> **TEXT SECTION**:

+++++

I find this almost humorous how they use certain words and phrases to make the statement sound REALLY BAD when using vague statements

take this statement: Published guidelines warn that treating osteoarthritis (OA) with opioids and benzodiazepines can boost patients’ risk of falling. the word CAN is a very VAGUE term unless it is followed by some numeric increase or percentage increase, other than that it is just a GUESS or an OPINION.

More than 37% of patients who received a prescription were considered to be at risk for prescription misuse, judging by factors such as early refill (33%), positive toxicology screen (4%), and previous overdose (1%). Patients older than age 65 made up 43% of those who got the drugs.

Early refills suggests that the pt may not have been prescribed a adequate dose of the opiate to help them obtain a acceptable level of pain.  Directions could have read every 4 hrs AS NEEDED and the prescriber presumed 4 doses/day and the pt took them around the clock because every 4 hrs suggest 6 doses in a 24 hr day – so a EARLY REFILL would have occurred.  Because neither the prescriber nor the pharmacist made it clear to the pt the expectation of the pt only taking 4 doses in 24 hr.   What does the term “positive toxicology screen” really mean… they were positive for the Hydrocodone and Benzo that they were taking ?

Over time patients CAN develop tolerance and increased risk or dependence and abuse

there is that vague word again CAN… expressing an opinion or belief and not really supported by FACTS

although studies have suggested that they boost the risk of falls in the elderly

There is another VAGUE word when describing the possibility of adverse pt outcomes

“There is some evidence that patients have a higher risk of opioid usage if they take benzos, and there is higher risk of abuse when taking both

Again no per-cent was stated… would 1% define SOME… would 0.5% defined SOME ? and there is a HIGHER RISK OF ABUSE… RISK and the reality of abuse is not the same

This article seems to try to give the impression that there is a problem with pts taking both HCD/APAP and a Benzo when in fact there was no real stats that they had or wished to publish because the numbers were so low that it would disprove their whole hypothesis

 

5 Responses

  1. Oh the ignorance. I’m not even going to get started on the opioids… but the benzo?s Not much research?

    How about the fact that long-term treatment, particularly for our senior population, results in significant risk of long-term cognitive impairment, including an absolute connection between valium and Alzheimer’s / senile dementia. No research my Aunt Fanny!

+++++

> **ENTRIES SHOWN**:
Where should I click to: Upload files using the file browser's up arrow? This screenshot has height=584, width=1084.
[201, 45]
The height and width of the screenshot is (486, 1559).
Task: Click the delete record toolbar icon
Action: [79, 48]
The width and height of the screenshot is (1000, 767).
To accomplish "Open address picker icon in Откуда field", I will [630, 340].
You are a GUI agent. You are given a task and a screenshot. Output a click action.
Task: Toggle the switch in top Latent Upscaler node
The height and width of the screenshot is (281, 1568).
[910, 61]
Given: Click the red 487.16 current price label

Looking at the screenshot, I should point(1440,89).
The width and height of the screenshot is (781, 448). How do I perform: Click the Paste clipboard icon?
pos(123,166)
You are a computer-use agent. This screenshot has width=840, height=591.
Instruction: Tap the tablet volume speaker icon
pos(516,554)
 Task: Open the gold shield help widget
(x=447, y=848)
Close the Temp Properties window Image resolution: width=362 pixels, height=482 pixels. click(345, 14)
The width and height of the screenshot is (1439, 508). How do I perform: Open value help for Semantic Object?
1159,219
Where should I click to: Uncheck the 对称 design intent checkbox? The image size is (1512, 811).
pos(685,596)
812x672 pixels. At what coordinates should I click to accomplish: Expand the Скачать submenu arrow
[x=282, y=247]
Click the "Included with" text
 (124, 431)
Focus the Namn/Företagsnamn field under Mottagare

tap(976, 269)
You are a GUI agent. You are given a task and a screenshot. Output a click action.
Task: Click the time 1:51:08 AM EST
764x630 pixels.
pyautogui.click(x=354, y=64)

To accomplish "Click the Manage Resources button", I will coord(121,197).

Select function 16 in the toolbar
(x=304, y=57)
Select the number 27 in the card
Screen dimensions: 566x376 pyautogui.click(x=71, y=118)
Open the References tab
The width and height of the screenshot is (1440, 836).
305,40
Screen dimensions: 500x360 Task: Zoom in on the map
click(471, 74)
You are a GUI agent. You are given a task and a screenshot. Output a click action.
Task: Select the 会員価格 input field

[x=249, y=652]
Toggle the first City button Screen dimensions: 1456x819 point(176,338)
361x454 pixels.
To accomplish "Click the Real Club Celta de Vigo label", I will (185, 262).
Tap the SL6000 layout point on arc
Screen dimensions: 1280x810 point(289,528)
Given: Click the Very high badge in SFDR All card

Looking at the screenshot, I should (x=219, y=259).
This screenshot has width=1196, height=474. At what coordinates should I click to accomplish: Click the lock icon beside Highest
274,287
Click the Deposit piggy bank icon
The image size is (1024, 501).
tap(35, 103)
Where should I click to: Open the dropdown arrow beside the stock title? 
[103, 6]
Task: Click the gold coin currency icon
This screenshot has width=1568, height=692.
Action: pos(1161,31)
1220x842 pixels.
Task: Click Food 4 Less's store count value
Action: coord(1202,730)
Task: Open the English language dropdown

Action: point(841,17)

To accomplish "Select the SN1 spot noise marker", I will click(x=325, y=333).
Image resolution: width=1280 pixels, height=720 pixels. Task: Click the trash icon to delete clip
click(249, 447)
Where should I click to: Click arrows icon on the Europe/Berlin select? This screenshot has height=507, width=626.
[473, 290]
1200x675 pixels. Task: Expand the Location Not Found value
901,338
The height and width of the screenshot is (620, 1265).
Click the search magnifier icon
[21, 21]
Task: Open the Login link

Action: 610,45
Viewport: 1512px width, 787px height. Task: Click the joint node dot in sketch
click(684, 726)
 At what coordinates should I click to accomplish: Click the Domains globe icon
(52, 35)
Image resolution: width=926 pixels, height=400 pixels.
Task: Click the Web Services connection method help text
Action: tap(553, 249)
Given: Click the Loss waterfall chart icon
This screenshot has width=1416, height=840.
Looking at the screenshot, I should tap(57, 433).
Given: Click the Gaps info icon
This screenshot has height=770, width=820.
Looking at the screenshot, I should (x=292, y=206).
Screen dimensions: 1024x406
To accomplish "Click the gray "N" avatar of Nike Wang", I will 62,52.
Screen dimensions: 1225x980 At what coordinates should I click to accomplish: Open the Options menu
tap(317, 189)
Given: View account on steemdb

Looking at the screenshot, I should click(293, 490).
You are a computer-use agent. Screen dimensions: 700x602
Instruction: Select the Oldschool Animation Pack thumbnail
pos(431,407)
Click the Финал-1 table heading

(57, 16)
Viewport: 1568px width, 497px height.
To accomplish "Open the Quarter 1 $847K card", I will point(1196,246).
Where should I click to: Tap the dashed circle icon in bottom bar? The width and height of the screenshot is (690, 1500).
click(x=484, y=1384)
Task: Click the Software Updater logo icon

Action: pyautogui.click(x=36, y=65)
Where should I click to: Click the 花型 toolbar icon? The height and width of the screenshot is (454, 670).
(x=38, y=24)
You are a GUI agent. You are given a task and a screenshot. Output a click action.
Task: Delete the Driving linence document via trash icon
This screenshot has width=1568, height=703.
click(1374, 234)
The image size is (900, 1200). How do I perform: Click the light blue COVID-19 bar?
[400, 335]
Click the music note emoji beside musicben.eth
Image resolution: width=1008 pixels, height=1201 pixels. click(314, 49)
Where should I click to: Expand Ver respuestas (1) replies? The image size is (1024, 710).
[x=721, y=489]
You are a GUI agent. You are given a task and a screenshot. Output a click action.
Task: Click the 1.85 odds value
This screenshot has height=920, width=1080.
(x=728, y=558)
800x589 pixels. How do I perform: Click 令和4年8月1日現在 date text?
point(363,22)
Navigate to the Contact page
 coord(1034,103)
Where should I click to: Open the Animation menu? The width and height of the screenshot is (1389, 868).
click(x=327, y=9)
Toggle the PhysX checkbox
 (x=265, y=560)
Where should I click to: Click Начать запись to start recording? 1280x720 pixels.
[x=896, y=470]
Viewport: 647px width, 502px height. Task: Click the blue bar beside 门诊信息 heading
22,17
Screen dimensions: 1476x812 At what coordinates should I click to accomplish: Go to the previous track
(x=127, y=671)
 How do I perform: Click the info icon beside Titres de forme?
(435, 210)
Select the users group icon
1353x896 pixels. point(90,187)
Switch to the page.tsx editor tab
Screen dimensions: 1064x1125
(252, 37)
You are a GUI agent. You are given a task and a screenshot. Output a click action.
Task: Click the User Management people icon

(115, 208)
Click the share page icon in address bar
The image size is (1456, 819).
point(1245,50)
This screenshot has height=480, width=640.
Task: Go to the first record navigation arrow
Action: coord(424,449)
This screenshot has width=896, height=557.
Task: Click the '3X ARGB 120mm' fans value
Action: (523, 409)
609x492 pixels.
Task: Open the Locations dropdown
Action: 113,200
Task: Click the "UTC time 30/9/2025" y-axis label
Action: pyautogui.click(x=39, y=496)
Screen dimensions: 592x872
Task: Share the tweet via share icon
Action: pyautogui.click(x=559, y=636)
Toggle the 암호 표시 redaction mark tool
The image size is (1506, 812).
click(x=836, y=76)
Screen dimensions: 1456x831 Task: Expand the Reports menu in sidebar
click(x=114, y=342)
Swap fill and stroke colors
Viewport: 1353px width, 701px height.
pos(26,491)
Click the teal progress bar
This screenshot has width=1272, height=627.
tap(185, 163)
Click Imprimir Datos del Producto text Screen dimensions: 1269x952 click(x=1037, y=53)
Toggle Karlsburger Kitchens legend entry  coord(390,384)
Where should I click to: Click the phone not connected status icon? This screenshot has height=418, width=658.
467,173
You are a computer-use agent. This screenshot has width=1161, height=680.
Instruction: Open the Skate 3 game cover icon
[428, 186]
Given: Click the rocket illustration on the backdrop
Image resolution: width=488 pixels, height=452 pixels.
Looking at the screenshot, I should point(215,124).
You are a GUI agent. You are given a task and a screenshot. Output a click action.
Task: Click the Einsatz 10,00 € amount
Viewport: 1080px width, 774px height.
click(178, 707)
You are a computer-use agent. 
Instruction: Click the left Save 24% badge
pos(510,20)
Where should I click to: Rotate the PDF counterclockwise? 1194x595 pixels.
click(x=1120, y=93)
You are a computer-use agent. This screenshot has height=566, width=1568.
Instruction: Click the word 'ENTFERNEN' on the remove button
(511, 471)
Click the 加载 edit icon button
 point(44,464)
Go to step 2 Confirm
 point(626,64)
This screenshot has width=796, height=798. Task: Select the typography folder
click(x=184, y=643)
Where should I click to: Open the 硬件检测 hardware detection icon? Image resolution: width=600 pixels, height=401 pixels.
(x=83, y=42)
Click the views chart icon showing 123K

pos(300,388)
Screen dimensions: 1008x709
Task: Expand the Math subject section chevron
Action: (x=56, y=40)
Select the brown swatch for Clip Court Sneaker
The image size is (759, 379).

+++++

> **WORK TASK 1**:
Answer these questions about the post on prescribing opioids and benzodiazepines, using the figures and wording it gives:
(a) What percentage of those who got the drugs were patients older than age 65?
(b) What percentage is listed for early refill as a risk factor for prescription misuse?
(c) In the first response, what does long-term benzo treatment result in for the senior population?
> **WORK TASK 2**:
Carry on the post about prescribing opioids and benzodiazepines, picking up right after its final sentence.

> **EXERCISE ANSWER 1**:
(a) 43%
(b) 33%
(c) A significant risk of long-term cognitive impairment

> **EXERCISE ANSWER 2**:
    Treating PAIN with opioids is far safer than NSAIDS.
    The iatrogenic anxiety disorder most of us with chronic pain develop due to the rampant misdiagnosis, illegal refusal to treat, abject abandonment, the illegal discrimination based on a medical conditions we are subjected to, the complete and total Human Rights obliteration that is systemically perpetrated… that’s the “medically recommended”, “patient-centred”, “patients-first”, “best treatment option”, “do no harm”, of our health care system in action.

    Somebody please save us all, our health “care” system is killing us!

    Laura
    chronic pain @ bell . net (no spaces)

  2. This is what I call ,”the poisen pen,”,,its users create a cancer w/in society that poisens the minds of the mass’s,,that literally kills w/its poisen,,jmo..maryw

  3. gee, maybe the people who were taking the two together could have had a higher risk of falls (tho “suggested” doesn’t mean a danged thing) because…they had more pain & damage from the RA. Articles with this type & this many weasel words drive me crazy.

    And the fact that it appeared on MedPage Today is pathetic…none of the supposed “professional” pages or even medical journals appear to give two figs about actual science, evidence, data….all that old fashionedy stuff. Propaganda & fundamentalist-level belief is all that’s required these days.

  4. These people are insane..i wish I could directly tell the so called specialist that said this stuff what u said here. I would love to hear their response!! I almost laughed when I read what they said..then I remembered all the pain patients that are being horribly impacted by their stupid.

  5. Yes, also known as LYING to get what you want.